Why did he apply to a Swede?
It is a well known fact that a linguistic substrate of a region will come best into sight in the local toponomy. And Knut-Olof Falk was a specialist in the toponomy of Suwalszczyzna. Already before the Second World War, in 1934,1936, 1937 he carried out linguistic research in the region desirous of applying on Polish material the Swedish method of toponomastic studies, developed by professor Jöran Sahlgren.
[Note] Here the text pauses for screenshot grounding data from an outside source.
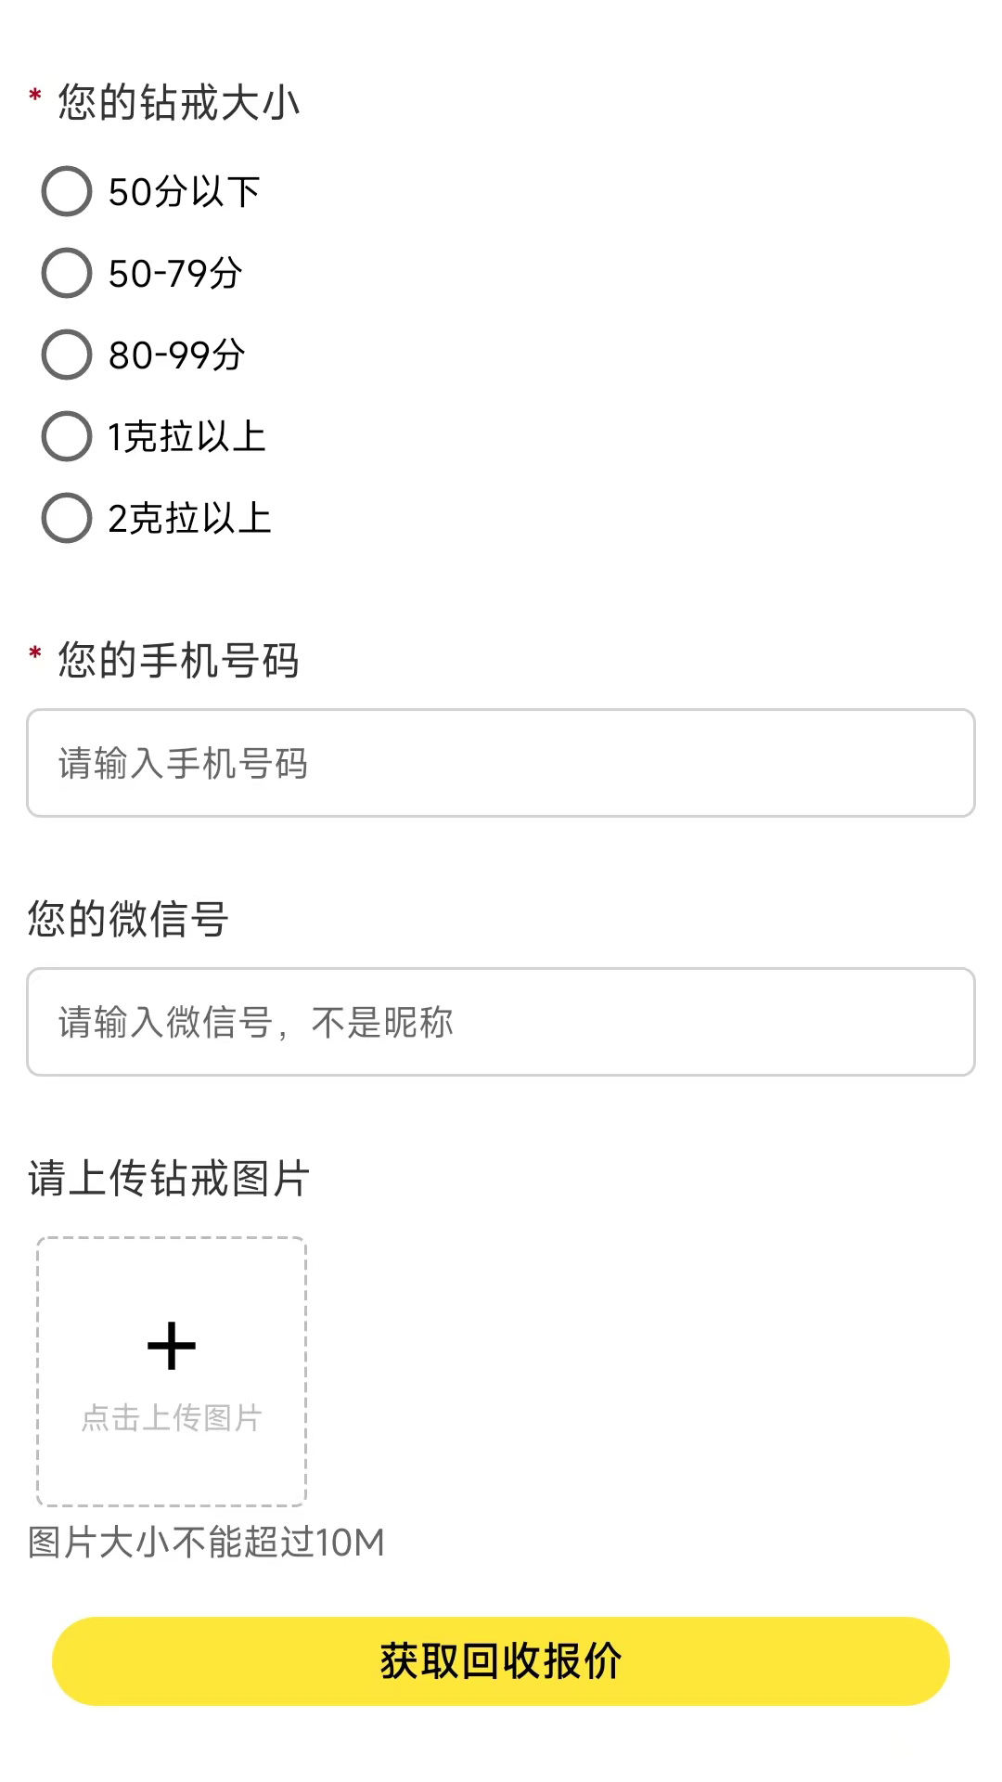Click the 您的微信号 field heading

point(128,919)
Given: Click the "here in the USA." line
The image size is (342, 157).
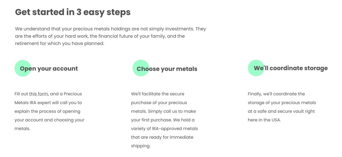Looking at the screenshot, I should pos(264,120).
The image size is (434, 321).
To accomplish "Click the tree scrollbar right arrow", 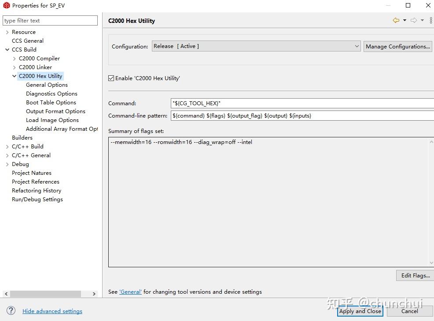I will [94, 294].
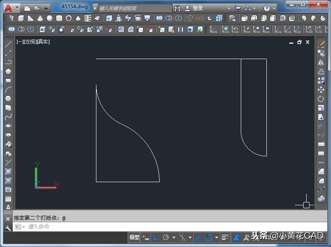This screenshot has width=331, height=247.
Task: Toggle lineweight display in status bar
Action: click(225, 238)
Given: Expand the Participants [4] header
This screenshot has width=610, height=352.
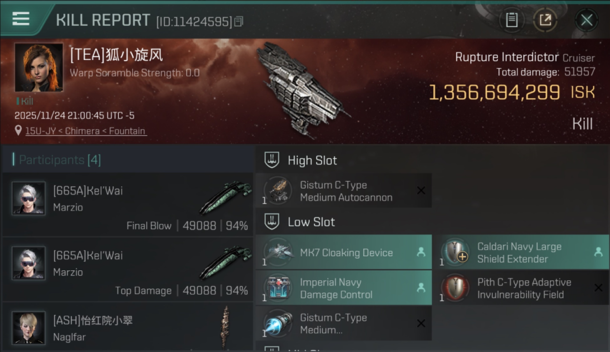Looking at the screenshot, I should click(128, 160).
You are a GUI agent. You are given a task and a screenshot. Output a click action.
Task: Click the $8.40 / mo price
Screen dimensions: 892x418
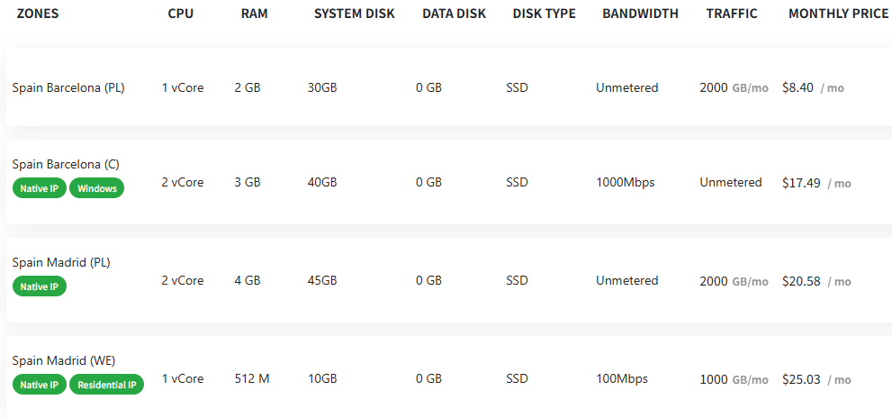click(813, 87)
This resulted in his doctor?s thesis in the Polish language: Wody wigierskie i huciańskie published and defended at a Swedish university in 1941 at a time when Suwalszczyzna was occupied by foreign troops.
Knut-Olof Falk accepted without any hesitation the possibility of taking up his former research in Suwalszczyzna, and so the Swedish Jatvingian Expedition (Szwedzka Ekspedycja Jaćwięska), in brief SEJ, became a reality incorporated in the Polish Kompleksowa Ekspedycja Jaćwięska.
Most of the participants were teachers and students from the Institute of Slavonic Languages at the University of Lund.
It's worth mentioning that at that time, docent Jerzy Nalepa, today well known in Polish scientific circles, was on the staff at the Institute as a lecturer of Polish language and literature. Consequently the students were well prepared before they came to Suwalszczyzna. Several of the students returned from one year to another, using the opportunity of strengthening their knowledge of Polish language and culture. The total amount of the participants is 106.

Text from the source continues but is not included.